_Task to carry out:_ Take the data below and copy exactly the lines starting at the one with "This screenshot has width=1999, height=1661." and finishing at the one with "Task: Click the Fast Company logo", both included.
+++ Record set
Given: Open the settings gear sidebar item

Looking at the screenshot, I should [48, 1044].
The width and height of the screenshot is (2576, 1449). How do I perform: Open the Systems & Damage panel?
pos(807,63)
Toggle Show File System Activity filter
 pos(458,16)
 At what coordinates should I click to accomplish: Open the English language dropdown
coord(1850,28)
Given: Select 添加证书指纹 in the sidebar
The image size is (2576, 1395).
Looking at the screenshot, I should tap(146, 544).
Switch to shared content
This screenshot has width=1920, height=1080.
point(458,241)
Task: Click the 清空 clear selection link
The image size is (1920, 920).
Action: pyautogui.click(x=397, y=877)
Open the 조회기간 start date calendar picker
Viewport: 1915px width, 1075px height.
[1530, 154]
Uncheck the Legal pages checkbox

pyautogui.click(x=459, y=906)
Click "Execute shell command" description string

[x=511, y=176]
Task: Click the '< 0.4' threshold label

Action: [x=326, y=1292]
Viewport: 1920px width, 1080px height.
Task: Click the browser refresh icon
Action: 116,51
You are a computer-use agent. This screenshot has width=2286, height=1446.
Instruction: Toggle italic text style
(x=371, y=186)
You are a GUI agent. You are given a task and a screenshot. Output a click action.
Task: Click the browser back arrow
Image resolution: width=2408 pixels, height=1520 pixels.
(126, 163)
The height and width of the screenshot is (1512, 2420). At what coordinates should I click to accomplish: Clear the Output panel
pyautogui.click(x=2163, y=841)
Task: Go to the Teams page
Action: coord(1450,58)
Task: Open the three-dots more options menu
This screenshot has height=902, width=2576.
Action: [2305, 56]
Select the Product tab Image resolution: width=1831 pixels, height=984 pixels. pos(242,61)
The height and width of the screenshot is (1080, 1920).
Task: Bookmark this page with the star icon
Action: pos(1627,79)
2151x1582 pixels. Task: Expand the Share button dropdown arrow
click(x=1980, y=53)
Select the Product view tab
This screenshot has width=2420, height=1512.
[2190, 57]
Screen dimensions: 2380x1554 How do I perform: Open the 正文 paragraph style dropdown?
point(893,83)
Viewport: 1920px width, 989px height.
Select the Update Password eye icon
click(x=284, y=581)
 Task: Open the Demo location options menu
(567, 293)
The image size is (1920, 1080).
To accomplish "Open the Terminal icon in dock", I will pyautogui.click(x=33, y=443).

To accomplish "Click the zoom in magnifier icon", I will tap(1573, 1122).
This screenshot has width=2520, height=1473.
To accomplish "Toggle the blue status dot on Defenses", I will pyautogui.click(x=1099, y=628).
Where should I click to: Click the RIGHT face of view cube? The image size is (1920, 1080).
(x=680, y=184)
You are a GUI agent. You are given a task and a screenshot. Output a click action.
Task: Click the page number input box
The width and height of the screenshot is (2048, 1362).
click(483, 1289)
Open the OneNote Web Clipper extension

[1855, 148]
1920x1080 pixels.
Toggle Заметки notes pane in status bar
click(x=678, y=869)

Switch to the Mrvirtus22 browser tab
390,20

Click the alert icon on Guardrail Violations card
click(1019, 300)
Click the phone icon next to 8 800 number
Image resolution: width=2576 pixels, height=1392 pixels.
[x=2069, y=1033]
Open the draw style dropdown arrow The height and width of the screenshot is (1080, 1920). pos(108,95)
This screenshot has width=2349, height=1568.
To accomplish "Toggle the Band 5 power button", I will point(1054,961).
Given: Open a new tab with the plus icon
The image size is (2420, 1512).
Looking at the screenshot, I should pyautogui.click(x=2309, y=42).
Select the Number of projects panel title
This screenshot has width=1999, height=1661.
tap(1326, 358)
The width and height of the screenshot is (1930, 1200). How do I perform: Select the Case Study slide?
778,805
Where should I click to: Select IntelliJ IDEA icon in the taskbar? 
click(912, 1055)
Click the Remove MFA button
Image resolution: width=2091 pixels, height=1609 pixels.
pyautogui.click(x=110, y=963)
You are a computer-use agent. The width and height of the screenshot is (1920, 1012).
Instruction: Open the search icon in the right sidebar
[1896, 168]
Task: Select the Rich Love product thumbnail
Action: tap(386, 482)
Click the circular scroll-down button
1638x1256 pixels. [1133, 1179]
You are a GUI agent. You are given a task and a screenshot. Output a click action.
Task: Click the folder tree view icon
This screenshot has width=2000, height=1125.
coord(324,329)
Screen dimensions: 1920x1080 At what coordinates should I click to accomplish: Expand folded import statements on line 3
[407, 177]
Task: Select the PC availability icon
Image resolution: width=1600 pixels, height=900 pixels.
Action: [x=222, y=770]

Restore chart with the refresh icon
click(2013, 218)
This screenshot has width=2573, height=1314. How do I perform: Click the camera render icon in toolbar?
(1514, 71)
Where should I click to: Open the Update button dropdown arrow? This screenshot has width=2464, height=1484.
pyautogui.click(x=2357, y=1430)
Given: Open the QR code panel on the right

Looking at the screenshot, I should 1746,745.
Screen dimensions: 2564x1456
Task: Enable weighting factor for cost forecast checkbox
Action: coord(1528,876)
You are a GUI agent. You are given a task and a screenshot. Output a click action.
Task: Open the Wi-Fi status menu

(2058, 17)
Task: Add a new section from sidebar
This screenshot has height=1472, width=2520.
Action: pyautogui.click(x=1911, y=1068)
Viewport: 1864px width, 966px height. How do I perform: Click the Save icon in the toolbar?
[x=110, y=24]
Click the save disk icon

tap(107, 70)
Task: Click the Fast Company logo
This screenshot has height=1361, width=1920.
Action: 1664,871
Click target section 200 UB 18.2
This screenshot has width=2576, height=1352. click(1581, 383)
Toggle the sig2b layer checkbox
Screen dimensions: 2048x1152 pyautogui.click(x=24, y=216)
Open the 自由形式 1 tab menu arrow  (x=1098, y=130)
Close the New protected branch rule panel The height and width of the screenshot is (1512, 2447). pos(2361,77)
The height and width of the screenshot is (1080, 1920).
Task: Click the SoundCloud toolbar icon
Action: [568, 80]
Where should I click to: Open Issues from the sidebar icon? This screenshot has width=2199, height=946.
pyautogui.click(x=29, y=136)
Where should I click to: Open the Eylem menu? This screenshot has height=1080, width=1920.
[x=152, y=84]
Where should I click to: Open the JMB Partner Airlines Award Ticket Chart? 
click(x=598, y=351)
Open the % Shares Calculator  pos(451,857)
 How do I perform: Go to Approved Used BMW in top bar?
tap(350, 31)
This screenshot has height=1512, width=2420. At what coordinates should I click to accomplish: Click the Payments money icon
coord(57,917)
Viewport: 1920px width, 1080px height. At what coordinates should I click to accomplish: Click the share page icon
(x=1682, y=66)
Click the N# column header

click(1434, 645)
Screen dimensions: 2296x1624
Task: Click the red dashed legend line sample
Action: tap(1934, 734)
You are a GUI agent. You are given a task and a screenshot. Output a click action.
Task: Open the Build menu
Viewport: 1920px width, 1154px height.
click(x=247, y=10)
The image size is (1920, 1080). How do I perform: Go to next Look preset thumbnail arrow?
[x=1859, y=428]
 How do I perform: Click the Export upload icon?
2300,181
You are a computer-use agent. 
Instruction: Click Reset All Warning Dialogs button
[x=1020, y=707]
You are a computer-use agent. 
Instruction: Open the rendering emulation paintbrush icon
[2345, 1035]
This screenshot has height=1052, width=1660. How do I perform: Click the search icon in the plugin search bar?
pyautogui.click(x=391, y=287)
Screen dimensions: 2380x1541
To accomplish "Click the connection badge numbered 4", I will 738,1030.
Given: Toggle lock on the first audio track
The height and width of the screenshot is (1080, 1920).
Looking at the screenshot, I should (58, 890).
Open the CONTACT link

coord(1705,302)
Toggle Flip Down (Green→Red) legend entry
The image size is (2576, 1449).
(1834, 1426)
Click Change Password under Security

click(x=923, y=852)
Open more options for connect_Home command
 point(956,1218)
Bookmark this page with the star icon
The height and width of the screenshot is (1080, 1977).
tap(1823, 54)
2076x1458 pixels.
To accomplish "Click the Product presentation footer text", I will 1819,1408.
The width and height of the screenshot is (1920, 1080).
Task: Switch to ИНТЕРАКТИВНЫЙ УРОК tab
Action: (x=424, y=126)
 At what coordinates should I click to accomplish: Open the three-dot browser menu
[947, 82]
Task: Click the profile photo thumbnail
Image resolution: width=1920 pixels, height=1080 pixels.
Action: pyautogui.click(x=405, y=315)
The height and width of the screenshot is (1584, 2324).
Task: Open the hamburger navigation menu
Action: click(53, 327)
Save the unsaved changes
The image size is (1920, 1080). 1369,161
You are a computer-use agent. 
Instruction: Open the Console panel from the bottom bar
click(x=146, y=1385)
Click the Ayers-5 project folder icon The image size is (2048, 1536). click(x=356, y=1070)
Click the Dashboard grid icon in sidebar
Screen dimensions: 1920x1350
++++++
_Answer box:_
This screenshot has width=1999, height=1661.
tap(1326, 358)
The width and height of the screenshot is (1930, 1200). How do I perform: Select the Case Study slide?
778,805
Where should I click to: Select IntelliJ IDEA icon in the taskbar? 
click(912, 1055)
Click the Remove MFA button
Image resolution: width=2091 pixels, height=1609 pixels.
pyautogui.click(x=110, y=963)
You are a computer-use agent. The width and height of the screenshot is (1920, 1012).
Instruction: Open the search icon in the right sidebar
[1896, 168]
Task: Select the Rich Love product thumbnail
Action: tap(386, 482)
Click the circular scroll-down button
1638x1256 pixels. [1133, 1179]
You are a GUI agent. You are given a task and a screenshot. Output a click action.
Task: Click the folder tree view icon
This screenshot has width=2000, height=1125.
coord(324,329)
Screen dimensions: 1920x1080 At what coordinates should I click to accomplish: Expand folded import statements on line 3
[407, 177]
Task: Select the PC availability icon
Image resolution: width=1600 pixels, height=900 pixels.
Action: [x=222, y=770]

Restore chart with the refresh icon
click(2013, 218)
This screenshot has width=2573, height=1314. How do I perform: Click the camera render icon in toolbar?
(1514, 71)
Where should I click to: Open the Update button dropdown arrow? This screenshot has width=2464, height=1484.
pyautogui.click(x=2357, y=1430)
Given: Open the QR code panel on the right

Looking at the screenshot, I should 1746,745.
Screen dimensions: 2564x1456
Task: Enable weighting factor for cost forecast checkbox
Action: coord(1528,876)
You are a GUI agent. You are given a task and a screenshot. Output a click action.
Task: Open the Wi-Fi status menu

(2058, 17)
Task: Add a new section from sidebar
This screenshot has height=1472, width=2520.
Action: pyautogui.click(x=1911, y=1068)
Viewport: 1864px width, 966px height. How do I perform: Click the Save icon in the toolbar?
[x=110, y=24]
Click the save disk icon

tap(107, 70)
Task: Click the Fast Company logo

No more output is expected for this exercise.